ジークはふ~っと息を吐き、エナルカは唇を噛みしめて両手をきつく握り締めていた。
王都ヴェルハリスの中央に位置する城、スヴェート城。
第五代国王即位に伴い建設されたその城は、数百年の歴史を持ちながらも、今なおその荘厳さを失わずにそこにあった。
それは、大理石のような白く磨かれた岩で造られており、日の出には朝日を受けて光り輝き、夕刻には夕日のオレンジ色を反射させることから、国民の間では光の城と呼ばれていた。
オーウェンに連れられて、リオ達四人は、城の入り口である大きな鉄の城門をくぐり、城内へと足を踏み入れた。
最初に通された場所は、とても広い玄関ホールだった。
外観に劣らぬ白い壁に、黄金の照明具、足元には赤い絨毯が敷かれており、至る所に青い軍服を身に着けた軍人が立っている。
天井は見上げるほどに高く、遥頭上にはキラキラと輝くガラスのシャンデリアが設置されているのが見えた。
目の前にある大きな階段の上部には、現国王である若きヴェルハーラ十七世の肖像画が飾られており、優しげな笑みを讃えている。
花瓶に飾られた美しい花が甘い香りを漂わせて、どこからか安らかなピアノの旋律が聞こえてきていた。

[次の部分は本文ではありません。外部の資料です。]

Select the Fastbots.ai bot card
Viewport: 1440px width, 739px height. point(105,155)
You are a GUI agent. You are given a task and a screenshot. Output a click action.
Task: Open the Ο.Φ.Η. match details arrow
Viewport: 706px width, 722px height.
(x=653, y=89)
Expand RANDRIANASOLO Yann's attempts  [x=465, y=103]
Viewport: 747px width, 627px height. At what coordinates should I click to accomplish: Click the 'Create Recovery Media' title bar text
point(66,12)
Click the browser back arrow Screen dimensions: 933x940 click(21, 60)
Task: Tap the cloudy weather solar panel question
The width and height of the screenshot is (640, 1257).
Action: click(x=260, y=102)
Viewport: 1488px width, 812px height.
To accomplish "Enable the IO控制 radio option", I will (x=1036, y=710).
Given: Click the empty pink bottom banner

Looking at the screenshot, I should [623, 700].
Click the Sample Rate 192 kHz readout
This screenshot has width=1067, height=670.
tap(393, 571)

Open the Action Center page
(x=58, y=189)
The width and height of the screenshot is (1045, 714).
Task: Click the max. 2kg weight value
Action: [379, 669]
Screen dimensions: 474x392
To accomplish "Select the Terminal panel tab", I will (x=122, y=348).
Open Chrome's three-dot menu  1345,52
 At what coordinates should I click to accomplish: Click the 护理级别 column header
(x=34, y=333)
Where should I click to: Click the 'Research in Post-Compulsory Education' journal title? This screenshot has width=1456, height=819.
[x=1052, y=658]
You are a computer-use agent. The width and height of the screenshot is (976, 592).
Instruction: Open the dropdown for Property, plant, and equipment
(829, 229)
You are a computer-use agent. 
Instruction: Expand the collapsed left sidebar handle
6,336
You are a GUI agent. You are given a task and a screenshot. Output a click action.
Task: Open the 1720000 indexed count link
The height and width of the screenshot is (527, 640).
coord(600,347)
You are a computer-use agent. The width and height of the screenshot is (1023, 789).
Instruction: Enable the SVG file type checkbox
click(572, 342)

オーウェンの後に続いて、玄関ホールを横切り、大きな階段を上る四人。
どこもかしこも洗練されたこの空間に、四人は完全に圧倒されていた。
階段を上り切ると、大きな両開きの扉が目の前に現れた。
「ここが、国王がおわす玉座の間だ。国王であらせられるワイティア様はとてもお優しく、寛大な方ではあるが、くれぐれも粗相のないように」
オーウェンに釘を刺された四人は、コクンと頷く。
しかし、それぞれの内心は……
リオは粗相の意味が分からず、とりあえず頷いただけだった。
マンマチャックは、城に向かうと聞いた時から、リオが粗相をしないかとても心配で、オーウェンの言葉はまるで聞いていない。
ジークは国王に対しても遠慮はしないつもりでいるし、エナルカは話などできないほどに緊張していた。
オーウェンは、そんな四人を少し心配そうな目で見つめながらも、この四人に頼る以外他に道など在りはしないのだ、と自分に言い聞かせて、目の前の扉をゆっくりと押し開けた。